Today I have for you three things that happened to me today that reminded me that, although this is Western Europe, I'm definitely far from home.
1. Warning labels on Q-Tips. The Italian for Q-Tip is bastoncini cotonati, or little cotton rods. I was reading the container today because there is a surprising amount of text for something so basic. These include warnings like "Don't let kids have these," "The cotton is cleaner because it is treated with antibacterial (stuff)," and "Don't throw these in the toilet." But my favorite is the 2 by 3 graphic of "correct use" and "incorrect use." The last one on the right on the first row makes me smile every time I see it. She just looks so darned happy to be shoving a Q-Tip in her nose:
2. Lunch conversation. As noted earlier, lunch conversation at work is generally about food. Italians love to talk about food all the time, but particularly when they're eating. There are other topics as well, but here's a list of the questions people asked me at lunch today:
- What I ate for dinner last night and whether that's what I normally eat for dinner.

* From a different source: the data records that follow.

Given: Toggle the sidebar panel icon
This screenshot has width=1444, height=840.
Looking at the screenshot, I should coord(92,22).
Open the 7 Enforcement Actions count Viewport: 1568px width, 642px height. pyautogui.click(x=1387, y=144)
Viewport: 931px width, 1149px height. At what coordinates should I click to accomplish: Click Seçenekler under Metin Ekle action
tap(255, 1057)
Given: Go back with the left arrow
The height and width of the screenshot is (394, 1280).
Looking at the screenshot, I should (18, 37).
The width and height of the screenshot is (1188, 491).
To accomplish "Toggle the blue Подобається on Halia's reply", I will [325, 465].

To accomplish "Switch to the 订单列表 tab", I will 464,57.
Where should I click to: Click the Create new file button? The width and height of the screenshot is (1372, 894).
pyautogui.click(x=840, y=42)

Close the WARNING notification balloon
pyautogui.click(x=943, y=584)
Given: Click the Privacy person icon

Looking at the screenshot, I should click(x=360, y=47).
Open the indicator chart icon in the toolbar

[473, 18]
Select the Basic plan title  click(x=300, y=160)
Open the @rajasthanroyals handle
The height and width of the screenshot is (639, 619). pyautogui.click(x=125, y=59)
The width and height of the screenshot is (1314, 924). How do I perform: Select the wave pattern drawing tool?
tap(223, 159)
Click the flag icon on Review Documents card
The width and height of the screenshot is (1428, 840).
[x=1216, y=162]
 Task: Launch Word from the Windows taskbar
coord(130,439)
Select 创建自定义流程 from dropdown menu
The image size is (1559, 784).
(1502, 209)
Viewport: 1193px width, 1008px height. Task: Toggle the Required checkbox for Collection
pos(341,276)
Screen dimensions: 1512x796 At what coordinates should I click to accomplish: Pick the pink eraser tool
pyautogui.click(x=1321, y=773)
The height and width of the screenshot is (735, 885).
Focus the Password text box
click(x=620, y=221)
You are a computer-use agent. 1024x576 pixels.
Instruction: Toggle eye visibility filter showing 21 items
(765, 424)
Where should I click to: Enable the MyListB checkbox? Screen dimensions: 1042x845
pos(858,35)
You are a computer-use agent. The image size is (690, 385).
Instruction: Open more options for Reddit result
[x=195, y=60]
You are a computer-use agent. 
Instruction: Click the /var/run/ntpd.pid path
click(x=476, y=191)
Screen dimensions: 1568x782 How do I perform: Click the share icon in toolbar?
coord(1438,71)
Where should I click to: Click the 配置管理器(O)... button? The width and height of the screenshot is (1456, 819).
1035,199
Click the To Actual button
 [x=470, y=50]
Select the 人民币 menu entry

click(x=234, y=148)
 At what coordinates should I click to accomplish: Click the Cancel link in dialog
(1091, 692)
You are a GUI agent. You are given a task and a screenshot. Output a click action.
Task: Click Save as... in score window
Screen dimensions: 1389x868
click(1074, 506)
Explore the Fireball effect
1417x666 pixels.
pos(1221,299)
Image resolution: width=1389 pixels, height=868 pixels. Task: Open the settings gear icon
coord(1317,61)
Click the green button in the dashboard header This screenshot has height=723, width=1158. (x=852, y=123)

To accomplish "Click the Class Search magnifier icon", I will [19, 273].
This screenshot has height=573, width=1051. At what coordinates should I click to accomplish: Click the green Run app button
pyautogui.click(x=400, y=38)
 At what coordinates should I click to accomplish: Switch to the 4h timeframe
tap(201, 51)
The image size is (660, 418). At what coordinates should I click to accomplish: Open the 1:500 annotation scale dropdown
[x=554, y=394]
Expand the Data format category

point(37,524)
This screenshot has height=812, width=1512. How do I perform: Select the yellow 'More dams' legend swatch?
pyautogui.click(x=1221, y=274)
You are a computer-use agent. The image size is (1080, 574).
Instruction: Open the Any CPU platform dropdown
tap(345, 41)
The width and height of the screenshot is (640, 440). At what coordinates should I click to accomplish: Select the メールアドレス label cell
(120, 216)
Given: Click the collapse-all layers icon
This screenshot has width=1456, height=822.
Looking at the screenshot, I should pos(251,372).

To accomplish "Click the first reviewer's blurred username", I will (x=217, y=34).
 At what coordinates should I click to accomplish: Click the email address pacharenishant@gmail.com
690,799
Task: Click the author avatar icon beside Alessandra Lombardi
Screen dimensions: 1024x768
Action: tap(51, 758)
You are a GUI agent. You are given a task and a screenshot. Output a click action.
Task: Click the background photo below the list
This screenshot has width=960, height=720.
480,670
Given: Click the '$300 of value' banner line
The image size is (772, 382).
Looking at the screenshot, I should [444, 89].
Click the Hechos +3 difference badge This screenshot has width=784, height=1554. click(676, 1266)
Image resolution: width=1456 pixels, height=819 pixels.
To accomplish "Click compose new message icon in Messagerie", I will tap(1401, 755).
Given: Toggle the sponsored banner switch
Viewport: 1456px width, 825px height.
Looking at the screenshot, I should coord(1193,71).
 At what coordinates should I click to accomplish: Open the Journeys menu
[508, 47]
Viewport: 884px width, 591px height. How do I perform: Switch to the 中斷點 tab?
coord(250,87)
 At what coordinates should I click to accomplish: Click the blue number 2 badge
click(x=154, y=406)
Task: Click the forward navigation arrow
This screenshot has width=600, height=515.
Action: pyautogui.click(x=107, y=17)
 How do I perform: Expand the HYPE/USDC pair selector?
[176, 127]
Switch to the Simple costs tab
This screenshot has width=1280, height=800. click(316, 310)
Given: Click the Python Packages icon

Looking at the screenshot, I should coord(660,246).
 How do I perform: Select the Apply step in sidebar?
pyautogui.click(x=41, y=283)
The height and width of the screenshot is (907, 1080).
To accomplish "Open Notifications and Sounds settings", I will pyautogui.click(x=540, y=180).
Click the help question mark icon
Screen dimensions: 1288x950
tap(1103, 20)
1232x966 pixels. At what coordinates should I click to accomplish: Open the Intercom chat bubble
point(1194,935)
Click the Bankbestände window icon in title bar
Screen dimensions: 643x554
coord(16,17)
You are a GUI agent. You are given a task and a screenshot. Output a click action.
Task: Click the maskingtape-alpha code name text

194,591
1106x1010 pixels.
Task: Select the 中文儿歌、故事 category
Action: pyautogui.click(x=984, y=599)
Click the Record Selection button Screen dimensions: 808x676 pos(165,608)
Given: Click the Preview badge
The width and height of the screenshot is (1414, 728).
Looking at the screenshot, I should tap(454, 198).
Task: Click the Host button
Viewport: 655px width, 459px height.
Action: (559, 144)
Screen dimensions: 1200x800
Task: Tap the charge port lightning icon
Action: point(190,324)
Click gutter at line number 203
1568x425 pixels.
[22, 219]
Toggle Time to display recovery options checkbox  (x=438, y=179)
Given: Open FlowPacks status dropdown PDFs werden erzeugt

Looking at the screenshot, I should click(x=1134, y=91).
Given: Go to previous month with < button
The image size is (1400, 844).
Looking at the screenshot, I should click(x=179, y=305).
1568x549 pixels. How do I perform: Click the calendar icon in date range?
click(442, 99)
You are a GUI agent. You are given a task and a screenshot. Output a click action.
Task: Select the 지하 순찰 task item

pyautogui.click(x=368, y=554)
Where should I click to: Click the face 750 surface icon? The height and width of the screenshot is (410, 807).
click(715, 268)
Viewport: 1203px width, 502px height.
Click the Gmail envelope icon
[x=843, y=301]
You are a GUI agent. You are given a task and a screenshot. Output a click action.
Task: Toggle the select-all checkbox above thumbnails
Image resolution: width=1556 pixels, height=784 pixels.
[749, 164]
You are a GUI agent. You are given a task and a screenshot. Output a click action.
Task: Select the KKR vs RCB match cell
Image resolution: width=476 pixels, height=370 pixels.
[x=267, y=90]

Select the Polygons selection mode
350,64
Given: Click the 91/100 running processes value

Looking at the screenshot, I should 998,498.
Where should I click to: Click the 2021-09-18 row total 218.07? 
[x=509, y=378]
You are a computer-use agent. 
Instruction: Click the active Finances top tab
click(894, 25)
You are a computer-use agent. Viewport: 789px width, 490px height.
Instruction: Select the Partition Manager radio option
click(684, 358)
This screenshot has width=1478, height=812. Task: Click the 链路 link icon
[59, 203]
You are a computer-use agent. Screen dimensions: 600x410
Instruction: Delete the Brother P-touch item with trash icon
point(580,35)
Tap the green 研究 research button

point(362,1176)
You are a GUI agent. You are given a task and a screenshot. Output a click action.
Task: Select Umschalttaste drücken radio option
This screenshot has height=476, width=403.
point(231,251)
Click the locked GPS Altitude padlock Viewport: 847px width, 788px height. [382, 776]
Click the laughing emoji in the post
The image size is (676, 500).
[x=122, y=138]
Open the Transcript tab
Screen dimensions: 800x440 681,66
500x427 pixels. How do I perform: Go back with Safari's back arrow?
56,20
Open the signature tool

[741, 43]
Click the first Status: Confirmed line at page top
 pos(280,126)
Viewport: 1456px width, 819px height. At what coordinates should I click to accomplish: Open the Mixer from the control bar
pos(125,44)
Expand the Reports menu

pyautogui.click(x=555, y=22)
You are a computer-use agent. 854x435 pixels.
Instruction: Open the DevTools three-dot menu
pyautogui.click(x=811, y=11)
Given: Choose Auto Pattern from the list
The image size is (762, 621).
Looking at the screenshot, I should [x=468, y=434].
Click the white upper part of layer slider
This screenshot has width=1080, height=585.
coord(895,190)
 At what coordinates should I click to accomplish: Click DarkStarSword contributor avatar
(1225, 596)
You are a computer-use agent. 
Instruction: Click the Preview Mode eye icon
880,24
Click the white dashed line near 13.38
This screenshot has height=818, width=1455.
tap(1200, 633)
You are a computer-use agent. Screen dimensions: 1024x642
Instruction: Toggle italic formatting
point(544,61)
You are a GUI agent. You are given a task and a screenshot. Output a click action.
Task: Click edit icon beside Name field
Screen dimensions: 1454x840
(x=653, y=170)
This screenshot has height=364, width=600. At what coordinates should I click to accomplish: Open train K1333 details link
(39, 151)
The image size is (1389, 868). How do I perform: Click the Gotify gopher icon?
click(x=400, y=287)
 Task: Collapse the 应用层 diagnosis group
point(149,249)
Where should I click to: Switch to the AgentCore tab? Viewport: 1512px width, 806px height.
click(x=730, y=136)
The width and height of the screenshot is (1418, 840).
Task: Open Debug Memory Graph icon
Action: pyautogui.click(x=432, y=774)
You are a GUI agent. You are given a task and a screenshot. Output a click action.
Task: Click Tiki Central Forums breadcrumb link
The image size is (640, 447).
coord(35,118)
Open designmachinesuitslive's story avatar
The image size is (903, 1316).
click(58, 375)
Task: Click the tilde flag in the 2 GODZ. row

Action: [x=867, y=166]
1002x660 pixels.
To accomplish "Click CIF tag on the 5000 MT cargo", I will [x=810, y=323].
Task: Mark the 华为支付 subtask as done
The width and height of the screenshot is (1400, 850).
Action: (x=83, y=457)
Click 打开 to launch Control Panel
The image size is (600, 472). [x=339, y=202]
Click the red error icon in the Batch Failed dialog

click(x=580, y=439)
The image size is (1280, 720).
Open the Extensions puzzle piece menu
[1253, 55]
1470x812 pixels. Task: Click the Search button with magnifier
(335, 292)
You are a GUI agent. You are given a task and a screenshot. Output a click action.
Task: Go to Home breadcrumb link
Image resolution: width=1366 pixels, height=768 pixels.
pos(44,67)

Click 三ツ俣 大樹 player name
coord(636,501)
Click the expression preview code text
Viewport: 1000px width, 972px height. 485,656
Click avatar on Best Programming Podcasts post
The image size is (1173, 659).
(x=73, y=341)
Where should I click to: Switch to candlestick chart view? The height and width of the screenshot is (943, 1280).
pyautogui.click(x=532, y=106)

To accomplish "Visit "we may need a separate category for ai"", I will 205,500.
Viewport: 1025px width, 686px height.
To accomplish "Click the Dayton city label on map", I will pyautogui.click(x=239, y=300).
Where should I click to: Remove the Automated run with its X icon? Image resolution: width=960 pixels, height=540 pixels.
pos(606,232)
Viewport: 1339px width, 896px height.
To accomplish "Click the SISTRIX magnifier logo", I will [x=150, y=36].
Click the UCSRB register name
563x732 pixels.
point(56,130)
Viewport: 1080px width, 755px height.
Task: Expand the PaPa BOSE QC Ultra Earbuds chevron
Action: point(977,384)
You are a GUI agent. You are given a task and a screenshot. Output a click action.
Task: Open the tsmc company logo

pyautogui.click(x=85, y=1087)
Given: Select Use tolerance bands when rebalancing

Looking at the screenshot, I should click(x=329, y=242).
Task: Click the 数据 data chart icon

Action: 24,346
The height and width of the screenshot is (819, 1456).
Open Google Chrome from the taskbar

- Whether I prefer hamburgers or cheeseburgers. (When I reminded them I'm a vegetarian...)
- What I eat in place of meat for protein.
- If I want to adopt a dog.
- How to translate “a posto di” and “invece” into English.
- Whether or not Orso should use shampoo on his shaved head.
- If I have an American coffeemaker at my house and, if so, could I bring in some American coffee to work.
3. Pollo con mole y empanadas. After work, in spite of the fact that it was 33 degrees outside, I took the tram to Piazza Vittorio, where there is an international grocery store. I wandered around for a while, happy to see all the bulk Indian spices, corn nuts, dried fruit, and - yes - even a box of Betty Crocker blueberry muffin mix and Aunt Jemima pancake mix. I decided to buy masa (about 2 pounds of it), mole sauce, some Indian spice mixes, quinoa, Thai red curry, coconut milk, and ginger paste. All told, it was 15E, which is a far cry from the grocery store in Colli Aniene that charged 4.60E for a normal-sized can of refried beans (I shit you not). So I decided to make chicken with mole sauce over rice and empanadas (with gouda, which surprisingly is not a bad substitute for queso fresco) for dinner. My roommates were fascinated. I explained to Marco that mole sauce had tomatoes, peppers, and chocolate in it, and he wanted to taste, saying he's never had Mexican food before. The look on his face was priceless - I said that mole was an acquired taste. When I started the empanadas, Ivan got interested and asked what I was doing. So I attempted to explain in Italian that it was corn flour and water, and I was putting cheese in it and frying it. At least these roommates are more curious and willing to taste things than the last ones. I'll have to make them burritoes one night.